DIRECTIONS: Return every line of the data below without changing anything.

Saved entries:

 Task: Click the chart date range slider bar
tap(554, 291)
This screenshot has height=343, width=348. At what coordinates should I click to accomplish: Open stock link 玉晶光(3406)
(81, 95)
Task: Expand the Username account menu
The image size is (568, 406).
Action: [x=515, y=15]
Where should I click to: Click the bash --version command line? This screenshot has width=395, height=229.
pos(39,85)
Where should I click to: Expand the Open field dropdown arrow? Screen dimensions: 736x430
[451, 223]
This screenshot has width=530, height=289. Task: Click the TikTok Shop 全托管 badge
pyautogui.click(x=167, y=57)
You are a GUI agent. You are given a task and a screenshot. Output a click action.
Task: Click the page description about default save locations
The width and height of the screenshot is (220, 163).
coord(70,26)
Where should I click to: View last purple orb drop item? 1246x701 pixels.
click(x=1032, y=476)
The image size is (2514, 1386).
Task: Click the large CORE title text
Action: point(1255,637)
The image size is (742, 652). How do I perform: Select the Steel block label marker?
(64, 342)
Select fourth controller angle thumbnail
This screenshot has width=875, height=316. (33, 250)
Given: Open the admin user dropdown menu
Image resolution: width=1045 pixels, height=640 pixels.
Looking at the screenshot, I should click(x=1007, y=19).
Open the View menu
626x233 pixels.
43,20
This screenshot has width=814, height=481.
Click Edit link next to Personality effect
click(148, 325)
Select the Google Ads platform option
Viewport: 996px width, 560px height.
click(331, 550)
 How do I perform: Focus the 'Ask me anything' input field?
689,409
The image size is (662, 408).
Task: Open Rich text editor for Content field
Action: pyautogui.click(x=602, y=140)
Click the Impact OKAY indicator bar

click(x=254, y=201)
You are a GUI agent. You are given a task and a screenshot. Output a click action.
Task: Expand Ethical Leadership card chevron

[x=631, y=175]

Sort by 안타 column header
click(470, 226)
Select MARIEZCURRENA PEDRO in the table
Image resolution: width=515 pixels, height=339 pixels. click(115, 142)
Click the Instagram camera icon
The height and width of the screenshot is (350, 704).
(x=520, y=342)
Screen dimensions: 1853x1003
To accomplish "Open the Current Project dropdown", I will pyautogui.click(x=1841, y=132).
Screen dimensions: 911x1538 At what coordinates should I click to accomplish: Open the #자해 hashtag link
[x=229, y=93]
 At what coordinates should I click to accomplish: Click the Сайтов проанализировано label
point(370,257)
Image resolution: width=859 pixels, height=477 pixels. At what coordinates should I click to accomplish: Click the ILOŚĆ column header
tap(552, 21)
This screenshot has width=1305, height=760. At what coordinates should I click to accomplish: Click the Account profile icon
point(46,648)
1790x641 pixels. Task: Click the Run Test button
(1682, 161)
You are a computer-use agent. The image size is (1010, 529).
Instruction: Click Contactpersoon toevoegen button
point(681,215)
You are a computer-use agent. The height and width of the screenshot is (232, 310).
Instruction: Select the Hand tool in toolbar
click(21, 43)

PROBLEM SOLUTION:
 Task: Click the chart date range slider bar
tap(554, 291)
This screenshot has height=343, width=348. At what coordinates should I click to accomplish: Open stock link 玉晶光(3406)
(81, 95)
Task: Expand the Username account menu
The image size is (568, 406).
Action: [x=515, y=15]
Where should I click to: Click the bash --version command line? This screenshot has width=395, height=229.
pos(39,85)
Where should I click to: Expand the Open field dropdown arrow? Screen dimensions: 736x430
[451, 223]
This screenshot has width=530, height=289. Task: Click the TikTok Shop 全托管 badge
pyautogui.click(x=167, y=57)
You are a GUI agent. You are given a task and a screenshot. Output a click action.
Task: Click the page description about default save locations
The width and height of the screenshot is (220, 163).
coord(70,26)
Where should I click to: View last purple orb drop item? 1246x701 pixels.
click(x=1032, y=476)
The image size is (2514, 1386).
Task: Click the large CORE title text
Action: point(1255,637)
The image size is (742, 652). How do I perform: Select the Steel block label marker?
(64, 342)
Select fourth controller angle thumbnail
This screenshot has width=875, height=316. (33, 250)
Given: Open the admin user dropdown menu
Image resolution: width=1045 pixels, height=640 pixels.
Looking at the screenshot, I should click(x=1007, y=19).
Open the View menu
626x233 pixels.
43,20
This screenshot has width=814, height=481.
Click Edit link next to Personality effect
click(148, 325)
Select the Google Ads platform option
Viewport: 996px width, 560px height.
click(331, 550)
 How do I perform: Focus the 'Ask me anything' input field?
689,409
The image size is (662, 408).
Task: Open Rich text editor for Content field
Action: pyautogui.click(x=602, y=140)
Click the Impact OKAY indicator bar

click(x=254, y=201)
You are a GUI agent. You are given a task and a screenshot. Output a click action.
Task: Expand Ethical Leadership card chevron

[x=631, y=175]

Sort by 안타 column header
click(470, 226)
Select MARIEZCURRENA PEDRO in the table
Image resolution: width=515 pixels, height=339 pixels. click(115, 142)
Click the Instagram camera icon
The height and width of the screenshot is (350, 704).
(x=520, y=342)
Screen dimensions: 1853x1003
To accomplish "Open the Current Project dropdown", I will pyautogui.click(x=1841, y=132).
Screen dimensions: 911x1538 At what coordinates should I click to accomplish: Open the #자해 hashtag link
[x=229, y=93]
 At what coordinates should I click to accomplish: Click the Сайтов проанализировано label
point(370,257)
Image resolution: width=859 pixels, height=477 pixels. At what coordinates should I click to accomplish: Click the ILOŚĆ column header
tap(552, 21)
This screenshot has width=1305, height=760. At what coordinates should I click to accomplish: Click the Account profile icon
point(46,648)
1790x641 pixels. Task: Click the Run Test button
(1682, 161)
You are a computer-use agent. The image size is (1010, 529).
Instruction: Click Contactpersoon toevoegen button
point(681,215)
You are a computer-use agent. The height and width of the screenshot is (232, 310).
Instruction: Select the Hand tool in toolbar
click(21, 43)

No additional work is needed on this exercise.